"""
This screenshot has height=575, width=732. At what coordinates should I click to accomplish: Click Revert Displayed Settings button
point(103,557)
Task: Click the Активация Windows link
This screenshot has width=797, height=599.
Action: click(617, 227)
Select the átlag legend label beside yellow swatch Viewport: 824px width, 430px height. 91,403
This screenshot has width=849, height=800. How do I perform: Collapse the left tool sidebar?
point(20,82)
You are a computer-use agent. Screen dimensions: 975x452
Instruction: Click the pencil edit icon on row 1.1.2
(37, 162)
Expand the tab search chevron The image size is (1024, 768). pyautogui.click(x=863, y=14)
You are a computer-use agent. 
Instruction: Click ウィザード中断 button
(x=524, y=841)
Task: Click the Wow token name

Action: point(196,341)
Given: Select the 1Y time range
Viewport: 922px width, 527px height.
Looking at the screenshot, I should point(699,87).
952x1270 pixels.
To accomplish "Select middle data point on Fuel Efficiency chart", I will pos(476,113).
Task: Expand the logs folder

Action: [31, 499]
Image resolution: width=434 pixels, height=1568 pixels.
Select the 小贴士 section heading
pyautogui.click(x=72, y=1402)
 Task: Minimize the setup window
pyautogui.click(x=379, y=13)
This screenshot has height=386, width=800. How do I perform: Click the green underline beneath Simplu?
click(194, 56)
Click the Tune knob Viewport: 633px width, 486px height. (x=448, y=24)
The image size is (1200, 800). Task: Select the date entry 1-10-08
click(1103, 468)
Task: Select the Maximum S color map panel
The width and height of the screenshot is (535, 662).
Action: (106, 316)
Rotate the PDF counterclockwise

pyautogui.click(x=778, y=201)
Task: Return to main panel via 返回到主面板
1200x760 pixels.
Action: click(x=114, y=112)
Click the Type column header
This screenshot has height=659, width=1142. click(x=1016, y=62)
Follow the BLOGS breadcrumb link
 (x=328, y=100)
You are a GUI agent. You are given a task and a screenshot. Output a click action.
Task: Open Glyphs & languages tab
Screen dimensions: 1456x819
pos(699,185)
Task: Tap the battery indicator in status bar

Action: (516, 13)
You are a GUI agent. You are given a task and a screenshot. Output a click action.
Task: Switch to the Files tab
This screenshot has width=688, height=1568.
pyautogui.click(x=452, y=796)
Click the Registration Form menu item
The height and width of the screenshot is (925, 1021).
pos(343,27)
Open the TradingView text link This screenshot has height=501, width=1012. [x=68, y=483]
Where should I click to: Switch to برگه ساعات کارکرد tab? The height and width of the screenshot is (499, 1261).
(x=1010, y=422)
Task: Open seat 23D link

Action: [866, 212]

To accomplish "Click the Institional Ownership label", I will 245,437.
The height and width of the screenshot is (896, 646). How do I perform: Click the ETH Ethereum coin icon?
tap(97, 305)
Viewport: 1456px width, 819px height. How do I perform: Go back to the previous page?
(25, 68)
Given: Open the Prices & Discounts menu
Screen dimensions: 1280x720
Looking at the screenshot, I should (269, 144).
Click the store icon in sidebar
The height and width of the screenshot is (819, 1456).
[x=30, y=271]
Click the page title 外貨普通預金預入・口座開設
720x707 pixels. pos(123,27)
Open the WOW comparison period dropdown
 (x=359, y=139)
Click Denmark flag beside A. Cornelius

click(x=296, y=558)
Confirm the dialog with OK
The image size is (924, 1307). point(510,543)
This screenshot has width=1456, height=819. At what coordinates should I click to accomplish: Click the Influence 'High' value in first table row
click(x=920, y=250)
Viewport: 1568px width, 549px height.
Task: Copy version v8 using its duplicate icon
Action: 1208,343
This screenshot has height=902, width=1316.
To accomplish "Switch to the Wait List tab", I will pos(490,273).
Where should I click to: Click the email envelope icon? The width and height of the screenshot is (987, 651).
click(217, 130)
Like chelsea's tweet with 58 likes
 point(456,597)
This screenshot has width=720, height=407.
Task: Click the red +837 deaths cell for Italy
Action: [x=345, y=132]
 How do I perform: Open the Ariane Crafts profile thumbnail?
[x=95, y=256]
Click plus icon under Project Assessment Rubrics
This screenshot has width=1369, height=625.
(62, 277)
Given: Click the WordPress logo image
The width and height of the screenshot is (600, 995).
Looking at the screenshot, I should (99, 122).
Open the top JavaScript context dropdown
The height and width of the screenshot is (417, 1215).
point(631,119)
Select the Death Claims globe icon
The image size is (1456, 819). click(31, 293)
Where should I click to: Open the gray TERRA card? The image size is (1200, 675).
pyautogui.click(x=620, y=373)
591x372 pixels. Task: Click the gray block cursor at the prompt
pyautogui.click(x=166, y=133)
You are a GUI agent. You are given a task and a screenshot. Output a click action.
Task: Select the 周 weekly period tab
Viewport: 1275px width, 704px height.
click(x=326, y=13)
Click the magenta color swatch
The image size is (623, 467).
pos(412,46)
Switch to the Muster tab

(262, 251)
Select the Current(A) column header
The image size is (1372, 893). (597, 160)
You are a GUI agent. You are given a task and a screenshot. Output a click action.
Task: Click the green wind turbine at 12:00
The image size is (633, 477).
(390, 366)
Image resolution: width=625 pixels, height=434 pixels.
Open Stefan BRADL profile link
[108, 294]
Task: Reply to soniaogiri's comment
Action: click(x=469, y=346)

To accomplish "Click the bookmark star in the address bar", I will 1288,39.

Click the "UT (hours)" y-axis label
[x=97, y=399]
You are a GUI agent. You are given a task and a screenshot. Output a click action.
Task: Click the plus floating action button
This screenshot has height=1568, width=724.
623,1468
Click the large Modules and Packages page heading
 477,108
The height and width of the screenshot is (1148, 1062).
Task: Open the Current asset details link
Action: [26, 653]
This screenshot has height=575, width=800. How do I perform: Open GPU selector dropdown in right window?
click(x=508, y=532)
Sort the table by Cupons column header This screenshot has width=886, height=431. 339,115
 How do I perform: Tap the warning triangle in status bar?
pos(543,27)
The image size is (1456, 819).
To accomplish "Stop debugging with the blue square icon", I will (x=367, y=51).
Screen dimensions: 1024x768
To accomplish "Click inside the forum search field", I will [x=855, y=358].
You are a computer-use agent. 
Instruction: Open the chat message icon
"""
WHAT TO DO ::
Reproduce all of the material above, keeping every line exactly as it appears.

TASK OUTPUT ::
This screenshot has height=575, width=732. At what coordinates should I click to accomplish: Click Revert Displayed Settings button
point(103,557)
Task: Click the Активация Windows link
This screenshot has width=797, height=599.
Action: click(617, 227)
Select the átlag legend label beside yellow swatch Viewport: 824px width, 430px height. 91,403
This screenshot has width=849, height=800. How do I perform: Collapse the left tool sidebar?
point(20,82)
You are a computer-use agent. Screen dimensions: 975x452
Instruction: Click the pencil edit icon on row 1.1.2
(37, 162)
Expand the tab search chevron The image size is (1024, 768). pyautogui.click(x=863, y=14)
You are a computer-use agent. 
Instruction: Click ウィザード中断 button
(x=524, y=841)
Task: Click the Wow token name

Action: point(196,341)
Given: Select the 1Y time range
Viewport: 922px width, 527px height.
Looking at the screenshot, I should point(699,87).
952x1270 pixels.
To accomplish "Select middle data point on Fuel Efficiency chart", I will pos(476,113).
Task: Expand the logs folder

Action: [31, 499]
Image resolution: width=434 pixels, height=1568 pixels.
Select the 小贴士 section heading
pyautogui.click(x=72, y=1402)
 Task: Minimize the setup window
pyautogui.click(x=379, y=13)
This screenshot has height=386, width=800. How do I perform: Click the green underline beneath Simplu?
click(194, 56)
Click the Tune knob Viewport: 633px width, 486px height. (x=448, y=24)
The image size is (1200, 800). Task: Select the date entry 1-10-08
click(1103, 468)
Task: Select the Maximum S color map panel
The width and height of the screenshot is (535, 662).
Action: (106, 316)
Rotate the PDF counterclockwise

pyautogui.click(x=778, y=201)
Task: Return to main panel via 返回到主面板
1200x760 pixels.
Action: click(x=114, y=112)
Click the Type column header
This screenshot has height=659, width=1142. click(x=1016, y=62)
Follow the BLOGS breadcrumb link
 (x=328, y=100)
You are a GUI agent. You are given a task and a screenshot. Output a click action.
Task: Open Glyphs & languages tab
Screen dimensions: 1456x819
pos(699,185)
Task: Tap the battery indicator in status bar

Action: (516, 13)
You are a GUI agent. You are given a task and a screenshot. Output a click action.
Task: Switch to the Files tab
This screenshot has width=688, height=1568.
pyautogui.click(x=452, y=796)
Click the Registration Form menu item
The height and width of the screenshot is (925, 1021).
pos(343,27)
Open the TradingView text link This screenshot has height=501, width=1012. [x=68, y=483]
Where should I click to: Switch to برگه ساعات کارکرد tab? The height and width of the screenshot is (499, 1261).
(x=1010, y=422)
Task: Open seat 23D link

Action: [866, 212]

To accomplish "Click the Institional Ownership label", I will 245,437.
The height and width of the screenshot is (896, 646). How do I perform: Click the ETH Ethereum coin icon?
tap(97, 305)
Viewport: 1456px width, 819px height. How do I perform: Go back to the previous page?
(25, 68)
Given: Open the Prices & Discounts menu
Screen dimensions: 1280x720
Looking at the screenshot, I should (269, 144).
Click the store icon in sidebar
The height and width of the screenshot is (819, 1456).
[x=30, y=271]
Click the page title 外貨普通預金預入・口座開設
720x707 pixels. pos(123,27)
Open the WOW comparison period dropdown
 (x=359, y=139)
Click Denmark flag beside A. Cornelius

click(x=296, y=558)
Confirm the dialog with OK
The image size is (924, 1307). point(510,543)
This screenshot has width=1456, height=819. At what coordinates should I click to accomplish: Click the Influence 'High' value in first table row
click(x=920, y=250)
Viewport: 1568px width, 549px height.
Task: Copy version v8 using its duplicate icon
Action: 1208,343
This screenshot has height=902, width=1316.
To accomplish "Switch to the Wait List tab", I will pos(490,273).
Where should I click to: Click the email envelope icon? The width and height of the screenshot is (987, 651).
click(217, 130)
Like chelsea's tweet with 58 likes
 point(456,597)
This screenshot has width=720, height=407.
Task: Click the red +837 deaths cell for Italy
Action: [x=345, y=132]
 How do I perform: Open the Ariane Crafts profile thumbnail?
[x=95, y=256]
Click plus icon under Project Assessment Rubrics
This screenshot has width=1369, height=625.
(62, 277)
Given: Click the WordPress logo image
The width and height of the screenshot is (600, 995).
Looking at the screenshot, I should (99, 122).
Open the top JavaScript context dropdown
The height and width of the screenshot is (417, 1215).
point(631,119)
Select the Death Claims globe icon
The image size is (1456, 819). click(31, 293)
Where should I click to: Open the gray TERRA card? The image size is (1200, 675).
pyautogui.click(x=620, y=373)
591x372 pixels. Task: Click the gray block cursor at the prompt
pyautogui.click(x=166, y=133)
You are a GUI agent. You are given a task and a screenshot. Output a click action.
Task: Select the 周 weekly period tab
Viewport: 1275px width, 704px height.
click(x=326, y=13)
Click the magenta color swatch
The image size is (623, 467).
pos(412,46)
Switch to the Muster tab

(262, 251)
Select the Current(A) column header
The image size is (1372, 893). (597, 160)
You are a GUI agent. You are given a task and a screenshot. Output a click action.
Task: Click the green wind turbine at 12:00
The image size is (633, 477).
(390, 366)
Image resolution: width=625 pixels, height=434 pixels.
Open Stefan BRADL profile link
[108, 294]
Task: Reply to soniaogiri's comment
Action: click(x=469, y=346)

To accomplish "Click the bookmark star in the address bar", I will 1288,39.

Click the "UT (hours)" y-axis label
[x=97, y=399]
You are a GUI agent. You are given a task and a screenshot. Output a click action.
Task: Click the plus floating action button
This screenshot has height=1568, width=724.
623,1468
Click the large Modules and Packages page heading
 477,108
The height and width of the screenshot is (1148, 1062).
Task: Open the Current asset details link
Action: [26, 653]
This screenshot has height=575, width=800. How do I perform: Open GPU selector dropdown in right window?
click(x=508, y=532)
Sort the table by Cupons column header This screenshot has width=886, height=431. 339,115
 How do I perform: Tap the warning triangle in status bar?
pos(543,27)
The image size is (1456, 819).
To accomplish "Stop debugging with the blue square icon", I will (x=367, y=51).
Screen dimensions: 1024x768
To accomplish "Click inside the forum search field", I will [x=855, y=358].
You are a computer-use agent. 
Instruction: Open the chat message icon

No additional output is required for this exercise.